## About this exercise
Please write out the data below once more, exactly as it stands.

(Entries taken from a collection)

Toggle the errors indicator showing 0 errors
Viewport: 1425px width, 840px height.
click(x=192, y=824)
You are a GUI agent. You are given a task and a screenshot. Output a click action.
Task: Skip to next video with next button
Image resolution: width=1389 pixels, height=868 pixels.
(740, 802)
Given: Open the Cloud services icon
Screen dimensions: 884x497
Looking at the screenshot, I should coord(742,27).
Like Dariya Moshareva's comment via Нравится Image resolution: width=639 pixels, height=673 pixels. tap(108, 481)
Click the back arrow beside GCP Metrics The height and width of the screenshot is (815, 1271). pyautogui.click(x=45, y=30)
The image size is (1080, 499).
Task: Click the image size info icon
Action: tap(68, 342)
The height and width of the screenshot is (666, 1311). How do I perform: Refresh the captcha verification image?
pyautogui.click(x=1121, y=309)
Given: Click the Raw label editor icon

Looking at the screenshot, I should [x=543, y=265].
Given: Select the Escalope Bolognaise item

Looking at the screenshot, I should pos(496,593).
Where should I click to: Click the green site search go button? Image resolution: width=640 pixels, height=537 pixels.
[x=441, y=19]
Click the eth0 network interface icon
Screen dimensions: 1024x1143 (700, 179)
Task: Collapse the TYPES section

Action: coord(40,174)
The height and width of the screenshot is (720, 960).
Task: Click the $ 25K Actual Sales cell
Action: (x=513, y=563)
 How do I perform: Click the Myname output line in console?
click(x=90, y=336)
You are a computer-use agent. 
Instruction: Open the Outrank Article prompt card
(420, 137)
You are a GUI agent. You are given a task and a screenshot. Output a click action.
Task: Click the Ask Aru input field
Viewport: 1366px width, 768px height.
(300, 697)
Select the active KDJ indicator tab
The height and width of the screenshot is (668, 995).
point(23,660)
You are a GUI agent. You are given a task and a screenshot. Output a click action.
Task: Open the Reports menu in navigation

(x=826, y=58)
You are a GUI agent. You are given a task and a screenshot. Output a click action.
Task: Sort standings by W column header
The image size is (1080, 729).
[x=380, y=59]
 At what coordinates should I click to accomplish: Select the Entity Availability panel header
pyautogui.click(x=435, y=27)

## Solution to this task
Toggle the errors indicator showing 0 errors
Viewport: 1425px width, 840px height.
click(x=192, y=824)
You are a GUI agent. You are given a task and a screenshot. Output a click action.
Task: Skip to next video with next button
Image resolution: width=1389 pixels, height=868 pixels.
(740, 802)
Given: Open the Cloud services icon
Screen dimensions: 884x497
Looking at the screenshot, I should coord(742,27).
Like Dariya Moshareva's comment via Нравится Image resolution: width=639 pixels, height=673 pixels. tap(108, 481)
Click the back arrow beside GCP Metrics The height and width of the screenshot is (815, 1271). pyautogui.click(x=45, y=30)
The image size is (1080, 499).
Task: Click the image size info icon
Action: tap(68, 342)
The height and width of the screenshot is (666, 1311). How do I perform: Refresh the captcha verification image?
pyautogui.click(x=1121, y=309)
Given: Click the Raw label editor icon

Looking at the screenshot, I should [x=543, y=265].
Given: Select the Escalope Bolognaise item

Looking at the screenshot, I should pos(496,593).
Where should I click to: Click the green site search go button? Image resolution: width=640 pixels, height=537 pixels.
[x=441, y=19]
Click the eth0 network interface icon
Screen dimensions: 1024x1143 (700, 179)
Task: Collapse the TYPES section

Action: coord(40,174)
The height and width of the screenshot is (720, 960).
Task: Click the $ 25K Actual Sales cell
Action: (x=513, y=563)
 How do I perform: Click the Myname output line in console?
click(x=90, y=336)
You are a computer-use agent. 
Instruction: Open the Outrank Article prompt card
(420, 137)
You are a GUI agent. You are given a task and a screenshot. Output a click action.
Task: Click the Ask Aru input field
Viewport: 1366px width, 768px height.
(300, 697)
Select the active KDJ indicator tab
The height and width of the screenshot is (668, 995).
point(23,660)
You are a GUI agent. You are given a task and a screenshot. Output a click action.
Task: Open the Reports menu in navigation

(x=826, y=58)
You are a GUI agent. You are given a task and a screenshot. Output a click action.
Task: Sort standings by W column header
The image size is (1080, 729).
[x=380, y=59]
 At what coordinates should I click to accomplish: Select the Entity Availability panel header
pyautogui.click(x=435, y=27)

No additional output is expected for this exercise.